[MATERIALS PROVIDED]
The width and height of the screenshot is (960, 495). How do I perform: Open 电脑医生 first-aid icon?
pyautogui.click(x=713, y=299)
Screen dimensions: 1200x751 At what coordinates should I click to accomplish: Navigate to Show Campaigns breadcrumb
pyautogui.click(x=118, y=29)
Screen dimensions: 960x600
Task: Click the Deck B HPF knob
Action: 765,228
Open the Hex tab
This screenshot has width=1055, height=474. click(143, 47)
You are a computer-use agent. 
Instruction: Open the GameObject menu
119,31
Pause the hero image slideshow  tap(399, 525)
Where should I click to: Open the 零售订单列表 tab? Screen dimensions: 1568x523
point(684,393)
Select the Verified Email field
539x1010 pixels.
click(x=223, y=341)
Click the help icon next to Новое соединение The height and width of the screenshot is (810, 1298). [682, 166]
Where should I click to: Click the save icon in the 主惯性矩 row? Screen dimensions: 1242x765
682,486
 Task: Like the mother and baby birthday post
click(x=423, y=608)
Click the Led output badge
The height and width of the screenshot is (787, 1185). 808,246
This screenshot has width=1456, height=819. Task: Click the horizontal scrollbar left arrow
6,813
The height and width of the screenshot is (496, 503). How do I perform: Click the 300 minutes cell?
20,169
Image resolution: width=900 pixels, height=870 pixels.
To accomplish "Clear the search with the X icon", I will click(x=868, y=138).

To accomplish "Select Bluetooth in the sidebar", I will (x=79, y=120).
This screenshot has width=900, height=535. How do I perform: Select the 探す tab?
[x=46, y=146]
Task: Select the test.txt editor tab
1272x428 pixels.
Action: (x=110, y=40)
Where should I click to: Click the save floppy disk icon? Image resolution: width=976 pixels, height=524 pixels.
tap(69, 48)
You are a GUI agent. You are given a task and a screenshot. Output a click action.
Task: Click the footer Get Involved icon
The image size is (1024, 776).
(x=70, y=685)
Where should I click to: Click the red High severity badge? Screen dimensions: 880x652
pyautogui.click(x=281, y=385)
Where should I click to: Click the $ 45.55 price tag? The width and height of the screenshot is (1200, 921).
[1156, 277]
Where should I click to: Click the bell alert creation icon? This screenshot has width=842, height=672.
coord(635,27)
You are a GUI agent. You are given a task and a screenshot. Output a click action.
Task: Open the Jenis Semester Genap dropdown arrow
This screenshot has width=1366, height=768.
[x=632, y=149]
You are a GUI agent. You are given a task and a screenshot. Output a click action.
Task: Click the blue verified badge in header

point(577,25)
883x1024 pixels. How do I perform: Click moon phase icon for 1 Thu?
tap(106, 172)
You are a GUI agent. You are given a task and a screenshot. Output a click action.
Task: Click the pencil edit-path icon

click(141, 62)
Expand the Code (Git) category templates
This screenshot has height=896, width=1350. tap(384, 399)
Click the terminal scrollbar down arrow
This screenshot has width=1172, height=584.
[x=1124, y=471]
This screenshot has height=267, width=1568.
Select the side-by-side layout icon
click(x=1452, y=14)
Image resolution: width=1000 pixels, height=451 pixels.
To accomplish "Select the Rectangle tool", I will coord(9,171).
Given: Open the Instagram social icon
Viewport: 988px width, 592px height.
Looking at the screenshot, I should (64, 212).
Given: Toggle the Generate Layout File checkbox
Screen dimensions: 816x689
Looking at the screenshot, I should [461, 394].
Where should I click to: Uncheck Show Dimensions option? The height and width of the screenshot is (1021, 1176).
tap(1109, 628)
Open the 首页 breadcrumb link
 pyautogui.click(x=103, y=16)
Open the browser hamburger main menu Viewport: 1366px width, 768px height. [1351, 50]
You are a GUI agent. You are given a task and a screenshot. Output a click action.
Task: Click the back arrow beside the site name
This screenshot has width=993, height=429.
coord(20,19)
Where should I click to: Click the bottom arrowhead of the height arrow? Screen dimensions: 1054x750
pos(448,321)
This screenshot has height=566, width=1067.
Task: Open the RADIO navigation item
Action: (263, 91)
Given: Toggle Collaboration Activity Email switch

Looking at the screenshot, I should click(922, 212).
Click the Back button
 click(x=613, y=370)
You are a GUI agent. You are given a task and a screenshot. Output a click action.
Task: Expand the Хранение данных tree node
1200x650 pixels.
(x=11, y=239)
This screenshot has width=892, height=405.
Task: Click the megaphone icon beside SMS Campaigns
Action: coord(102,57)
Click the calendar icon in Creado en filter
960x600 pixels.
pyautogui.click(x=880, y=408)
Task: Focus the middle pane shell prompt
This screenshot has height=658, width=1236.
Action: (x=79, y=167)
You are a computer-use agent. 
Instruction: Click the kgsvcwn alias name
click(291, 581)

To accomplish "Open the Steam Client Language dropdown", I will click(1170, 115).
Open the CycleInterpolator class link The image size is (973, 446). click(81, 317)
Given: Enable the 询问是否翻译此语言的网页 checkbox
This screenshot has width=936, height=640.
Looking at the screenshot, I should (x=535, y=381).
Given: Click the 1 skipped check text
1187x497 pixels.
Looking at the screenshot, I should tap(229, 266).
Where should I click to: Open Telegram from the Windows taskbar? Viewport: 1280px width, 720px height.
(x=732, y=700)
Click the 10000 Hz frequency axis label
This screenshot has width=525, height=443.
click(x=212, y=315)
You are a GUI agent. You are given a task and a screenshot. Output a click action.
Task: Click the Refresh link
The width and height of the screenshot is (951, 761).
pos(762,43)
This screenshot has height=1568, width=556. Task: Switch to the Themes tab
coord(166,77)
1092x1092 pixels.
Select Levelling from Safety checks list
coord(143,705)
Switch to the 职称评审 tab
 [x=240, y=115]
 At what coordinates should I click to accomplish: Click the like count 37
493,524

[ACTION ITEM]
Give the records above again, word for word.

[OUTPUT FOR THIS EXERCISE]
The width and height of the screenshot is (960, 495). How do I perform: Open 电脑医生 first-aid icon?
pyautogui.click(x=713, y=299)
Screen dimensions: 1200x751 At what coordinates should I click to accomplish: Navigate to Show Campaigns breadcrumb
pyautogui.click(x=118, y=29)
Screen dimensions: 960x600
Task: Click the Deck B HPF knob
Action: 765,228
Open the Hex tab
This screenshot has width=1055, height=474. click(143, 47)
You are a computer-use agent. 
Instruction: Open the GameObject menu
119,31
Pause the hero image slideshow  tap(399, 525)
Where should I click to: Open the 零售订单列表 tab? Screen dimensions: 1568x523
point(684,393)
Select the Verified Email field
539x1010 pixels.
click(x=223, y=341)
Click the help icon next to Новое соединение The height and width of the screenshot is (810, 1298). [682, 166]
Where should I click to: Click the save icon in the 主惯性矩 row? Screen dimensions: 1242x765
682,486
 Task: Like the mother and baby birthday post
click(x=423, y=608)
Click the Led output badge
The height and width of the screenshot is (787, 1185). 808,246
This screenshot has width=1456, height=819. Task: Click the horizontal scrollbar left arrow
6,813
The height and width of the screenshot is (496, 503). How do I perform: Click the 300 minutes cell?
20,169
Image resolution: width=900 pixels, height=870 pixels.
To accomplish "Clear the search with the X icon", I will click(x=868, y=138).

To accomplish "Select Bluetooth in the sidebar", I will (x=79, y=120).
This screenshot has width=900, height=535. How do I perform: Select the 探す tab?
[x=46, y=146]
Task: Select the test.txt editor tab
1272x428 pixels.
Action: (x=110, y=40)
Where should I click to: Click the save floppy disk icon? Image resolution: width=976 pixels, height=524 pixels.
tap(69, 48)
You are a GUI agent. You are given a task and a screenshot. Output a click action.
Task: Click the footer Get Involved icon
The image size is (1024, 776).
(x=70, y=685)
Where should I click to: Click the red High severity badge? Screen dimensions: 880x652
pyautogui.click(x=281, y=385)
Where should I click to: Click the $ 45.55 price tag? The width and height of the screenshot is (1200, 921).
[1156, 277]
Where should I click to: Click the bell alert creation icon? This screenshot has width=842, height=672.
coord(635,27)
You are a GUI agent. You are given a task and a screenshot. Output a click action.
Task: Open the Jenis Semester Genap dropdown arrow
This screenshot has width=1366, height=768.
[x=632, y=149]
You are a GUI agent. You are given a task and a screenshot. Output a click action.
Task: Click the blue verified badge in header

point(577,25)
883x1024 pixels. How do I perform: Click moon phase icon for 1 Thu?
tap(106, 172)
You are a GUI agent. You are given a task and a screenshot. Output a click action.
Task: Click the pencil edit-path icon

click(141, 62)
Expand the Code (Git) category templates
This screenshot has height=896, width=1350. tap(384, 399)
Click the terminal scrollbar down arrow
This screenshot has width=1172, height=584.
[x=1124, y=471]
This screenshot has height=267, width=1568.
Select the side-by-side layout icon
click(x=1452, y=14)
Image resolution: width=1000 pixels, height=451 pixels.
To accomplish "Select the Rectangle tool", I will coord(9,171).
Given: Open the Instagram social icon
Viewport: 988px width, 592px height.
Looking at the screenshot, I should (64, 212).
Given: Toggle the Generate Layout File checkbox
Screen dimensions: 816x689
Looking at the screenshot, I should [461, 394].
Where should I click to: Uncheck Show Dimensions option? The height and width of the screenshot is (1021, 1176).
tap(1109, 628)
Open the 首页 breadcrumb link
 pyautogui.click(x=103, y=16)
Open the browser hamburger main menu Viewport: 1366px width, 768px height. [1351, 50]
You are a GUI agent. You are given a task and a screenshot. Output a click action.
Task: Click the back arrow beside the site name
This screenshot has width=993, height=429.
coord(20,19)
Where should I click to: Click the bottom arrowhead of the height arrow? Screen dimensions: 1054x750
pos(448,321)
This screenshot has height=566, width=1067.
Task: Open the RADIO navigation item
Action: (263, 91)
Given: Toggle Collaboration Activity Email switch

Looking at the screenshot, I should click(922, 212).
Click the Back button
 click(x=613, y=370)
You are a GUI agent. You are given a task and a screenshot. Output a click action.
Task: Expand the Хранение данных tree node
1200x650 pixels.
(x=11, y=239)
This screenshot has width=892, height=405.
Task: Click the megaphone icon beside SMS Campaigns
Action: coord(102,57)
Click the calendar icon in Creado en filter
960x600 pixels.
pyautogui.click(x=880, y=408)
Task: Focus the middle pane shell prompt
This screenshot has height=658, width=1236.
Action: (x=79, y=167)
You are a computer-use agent. 
Instruction: Click the kgsvcwn alias name
click(291, 581)

To accomplish "Open the Steam Client Language dropdown", I will click(1170, 115).
Open the CycleInterpolator class link The image size is (973, 446). click(81, 317)
Given: Enable the 询问是否翻译此语言的网页 checkbox
This screenshot has width=936, height=640.
Looking at the screenshot, I should (x=535, y=381).
Given: Click the 1 skipped check text
1187x497 pixels.
Looking at the screenshot, I should tap(229, 266).
Where should I click to: Open Telegram from the Windows taskbar? Viewport: 1280px width, 720px height.
(x=732, y=700)
Click the 10000 Hz frequency axis label
This screenshot has width=525, height=443.
click(x=212, y=315)
You are a GUI agent. You are given a task and a screenshot. Output a click action.
Task: Click the Refresh link
The width and height of the screenshot is (951, 761).
pos(762,43)
This screenshot has height=1568, width=556. Task: Switch to the Themes tab
coord(166,77)
1092x1092 pixels.
Select Levelling from Safety checks list
coord(143,705)
Switch to the 职称评审 tab
 [x=240, y=115]
 At what coordinates should I click to accomplish: Click the like count 37
493,524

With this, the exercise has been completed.